Data pulled from a collection:
┏━━
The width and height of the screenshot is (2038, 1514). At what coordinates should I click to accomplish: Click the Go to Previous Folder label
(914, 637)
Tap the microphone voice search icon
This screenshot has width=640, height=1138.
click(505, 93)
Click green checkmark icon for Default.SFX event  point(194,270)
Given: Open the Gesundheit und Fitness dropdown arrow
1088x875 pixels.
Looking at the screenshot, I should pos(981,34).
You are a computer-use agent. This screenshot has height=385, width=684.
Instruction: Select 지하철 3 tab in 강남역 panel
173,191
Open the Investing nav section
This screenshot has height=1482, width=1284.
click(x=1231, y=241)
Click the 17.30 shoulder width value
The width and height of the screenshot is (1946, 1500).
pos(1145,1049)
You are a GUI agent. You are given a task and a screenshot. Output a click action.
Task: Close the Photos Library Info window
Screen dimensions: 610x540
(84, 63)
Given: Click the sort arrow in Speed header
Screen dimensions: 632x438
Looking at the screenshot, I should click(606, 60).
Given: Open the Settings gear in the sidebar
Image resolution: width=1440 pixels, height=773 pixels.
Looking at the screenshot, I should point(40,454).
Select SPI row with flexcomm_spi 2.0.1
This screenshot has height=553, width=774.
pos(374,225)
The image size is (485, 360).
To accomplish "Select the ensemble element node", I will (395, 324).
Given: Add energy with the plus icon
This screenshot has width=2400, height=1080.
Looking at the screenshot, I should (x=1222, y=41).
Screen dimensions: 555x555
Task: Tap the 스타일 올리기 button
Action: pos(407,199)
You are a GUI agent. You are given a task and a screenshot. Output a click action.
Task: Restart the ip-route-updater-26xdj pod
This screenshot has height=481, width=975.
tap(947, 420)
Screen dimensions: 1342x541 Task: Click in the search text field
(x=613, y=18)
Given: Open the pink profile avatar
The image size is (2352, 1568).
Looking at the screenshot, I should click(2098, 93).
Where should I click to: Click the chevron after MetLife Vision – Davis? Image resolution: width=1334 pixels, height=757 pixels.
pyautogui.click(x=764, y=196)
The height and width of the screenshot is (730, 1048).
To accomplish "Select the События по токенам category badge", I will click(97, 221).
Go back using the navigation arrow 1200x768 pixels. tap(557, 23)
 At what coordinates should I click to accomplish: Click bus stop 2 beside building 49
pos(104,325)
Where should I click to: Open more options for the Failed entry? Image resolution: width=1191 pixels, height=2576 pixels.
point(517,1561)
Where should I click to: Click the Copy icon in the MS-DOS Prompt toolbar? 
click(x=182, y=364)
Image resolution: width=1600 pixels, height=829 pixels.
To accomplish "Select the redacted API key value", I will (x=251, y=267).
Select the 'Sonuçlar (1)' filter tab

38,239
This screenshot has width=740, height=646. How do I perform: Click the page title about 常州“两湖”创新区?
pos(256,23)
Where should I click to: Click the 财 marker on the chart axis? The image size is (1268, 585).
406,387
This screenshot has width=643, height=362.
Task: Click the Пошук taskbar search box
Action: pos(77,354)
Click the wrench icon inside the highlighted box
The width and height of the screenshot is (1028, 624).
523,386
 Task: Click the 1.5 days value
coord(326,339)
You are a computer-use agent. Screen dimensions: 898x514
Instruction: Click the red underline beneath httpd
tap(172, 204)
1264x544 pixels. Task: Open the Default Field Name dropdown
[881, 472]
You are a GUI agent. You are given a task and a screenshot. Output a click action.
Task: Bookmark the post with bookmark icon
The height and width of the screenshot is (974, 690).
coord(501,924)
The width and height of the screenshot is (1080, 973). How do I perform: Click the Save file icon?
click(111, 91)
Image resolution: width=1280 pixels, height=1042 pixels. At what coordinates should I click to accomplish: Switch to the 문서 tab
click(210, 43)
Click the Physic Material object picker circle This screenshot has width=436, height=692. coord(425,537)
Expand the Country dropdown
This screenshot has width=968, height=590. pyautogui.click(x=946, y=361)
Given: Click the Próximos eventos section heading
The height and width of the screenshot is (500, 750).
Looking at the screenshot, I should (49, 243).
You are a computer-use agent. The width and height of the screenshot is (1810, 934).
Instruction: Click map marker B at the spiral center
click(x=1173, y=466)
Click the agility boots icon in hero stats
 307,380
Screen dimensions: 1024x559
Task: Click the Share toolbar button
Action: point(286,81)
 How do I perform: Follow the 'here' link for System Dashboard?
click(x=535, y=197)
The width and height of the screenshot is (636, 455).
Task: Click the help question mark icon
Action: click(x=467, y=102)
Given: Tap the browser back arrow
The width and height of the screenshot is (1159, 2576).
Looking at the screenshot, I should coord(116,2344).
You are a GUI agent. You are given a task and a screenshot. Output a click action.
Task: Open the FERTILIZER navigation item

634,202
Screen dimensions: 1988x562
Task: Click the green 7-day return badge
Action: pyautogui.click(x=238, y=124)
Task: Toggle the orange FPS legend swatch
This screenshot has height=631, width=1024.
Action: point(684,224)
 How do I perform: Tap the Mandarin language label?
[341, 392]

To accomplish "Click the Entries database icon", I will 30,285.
┗━━
What the exercise asks: Copy every one of the lines above verbatim, from the first through the last.

Written solution:
The width and height of the screenshot is (2038, 1514). At what coordinates should I click to accomplish: Click the Go to Previous Folder label
(914, 637)
Tap the microphone voice search icon
This screenshot has width=640, height=1138.
click(505, 93)
Click green checkmark icon for Default.SFX event  point(194,270)
Given: Open the Gesundheit und Fitness dropdown arrow
1088x875 pixels.
Looking at the screenshot, I should pos(981,34).
You are a computer-use agent. This screenshot has height=385, width=684.
Instruction: Select 지하철 3 tab in 강남역 panel
173,191
Open the Investing nav section
This screenshot has height=1482, width=1284.
click(x=1231, y=241)
Click the 17.30 shoulder width value
The width and height of the screenshot is (1946, 1500).
pos(1145,1049)
You are a GUI agent. You are given a task and a screenshot. Output a click action.
Task: Close the Photos Library Info window
Screen dimensions: 610x540
(84, 63)
Given: Click the sort arrow in Speed header
Screen dimensions: 632x438
Looking at the screenshot, I should click(606, 60).
Given: Open the Settings gear in the sidebar
Image resolution: width=1440 pixels, height=773 pixels.
Looking at the screenshot, I should point(40,454).
Select SPI row with flexcomm_spi 2.0.1
This screenshot has height=553, width=774.
pos(374,225)
The image size is (485, 360).
To accomplish "Select the ensemble element node", I will (395, 324).
Given: Add energy with the plus icon
This screenshot has width=2400, height=1080.
Looking at the screenshot, I should (x=1222, y=41).
Screen dimensions: 555x555
Task: Tap the 스타일 올리기 button
Action: pos(407,199)
You are a GUI agent. You are given a task and a screenshot. Output a click action.
Task: Restart the ip-route-updater-26xdj pod
This screenshot has height=481, width=975.
tap(947, 420)
Screen dimensions: 1342x541 Task: Click in the search text field
(x=613, y=18)
Given: Open the pink profile avatar
The image size is (2352, 1568).
Looking at the screenshot, I should click(2098, 93).
Where should I click to: Click the chevron after MetLife Vision – Davis? Image resolution: width=1334 pixels, height=757 pixels.
pyautogui.click(x=764, y=196)
The height and width of the screenshot is (730, 1048).
To accomplish "Select the События по токенам category badge", I will click(97, 221).
Go back using the navigation arrow 1200x768 pixels. tap(557, 23)
 At what coordinates should I click to accomplish: Click bus stop 2 beside building 49
pos(104,325)
Where should I click to: Open more options for the Failed entry? Image resolution: width=1191 pixels, height=2576 pixels.
point(517,1561)
Where should I click to: Click the Copy icon in the MS-DOS Prompt toolbar? 
click(x=182, y=364)
Image resolution: width=1600 pixels, height=829 pixels.
To accomplish "Select the redacted API key value", I will (x=251, y=267).
Select the 'Sonuçlar (1)' filter tab

38,239
This screenshot has width=740, height=646. How do I perform: Click the page title about 常州“两湖”创新区?
pos(256,23)
Where should I click to: Click the 财 marker on the chart axis? The image size is (1268, 585).
406,387
This screenshot has width=643, height=362.
Task: Click the Пошук taskbar search box
Action: pos(77,354)
Click the wrench icon inside the highlighted box
The width and height of the screenshot is (1028, 624).
523,386
 Task: Click the 1.5 days value
coord(326,339)
You are a computer-use agent. Screen dimensions: 898x514
Instruction: Click the red underline beneath httpd
tap(172, 204)
1264x544 pixels. Task: Open the Default Field Name dropdown
[881, 472]
You are a GUI agent. You are given a task and a screenshot. Output a click action.
Task: Bookmark the post with bookmark icon
The height and width of the screenshot is (974, 690).
coord(501,924)
The width and height of the screenshot is (1080, 973). How do I perform: Click the Save file icon?
click(111, 91)
Image resolution: width=1280 pixels, height=1042 pixels. At what coordinates should I click to accomplish: Switch to the 문서 tab
click(210, 43)
Click the Physic Material object picker circle This screenshot has width=436, height=692. coord(425,537)
Expand the Country dropdown
This screenshot has width=968, height=590. pyautogui.click(x=946, y=361)
Given: Click the Próximos eventos section heading
The height and width of the screenshot is (500, 750).
Looking at the screenshot, I should (49, 243).
You are a computer-use agent. The width and height of the screenshot is (1810, 934).
Instruction: Click map marker B at the spiral center
click(x=1173, y=466)
Click the agility boots icon in hero stats
 307,380
Screen dimensions: 1024x559
Task: Click the Share toolbar button
Action: point(286,81)
 How do I perform: Follow the 'here' link for System Dashboard?
click(x=535, y=197)
The width and height of the screenshot is (636, 455).
Task: Click the help question mark icon
Action: click(x=467, y=102)
Given: Tap the browser back arrow
The width and height of the screenshot is (1159, 2576).
Looking at the screenshot, I should coord(116,2344).
You are a GUI agent. You are given a task and a screenshot. Output a click action.
Task: Open the FERTILIZER navigation item

634,202
Screen dimensions: 1988x562
Task: Click the green 7-day return badge
Action: pyautogui.click(x=238, y=124)
Task: Toggle the orange FPS legend swatch
This screenshot has height=631, width=1024.
Action: point(684,224)
 How do I perform: Tap the Mandarin language label?
[341, 392]

To accomplish "Click the Entries database icon", I will 30,285.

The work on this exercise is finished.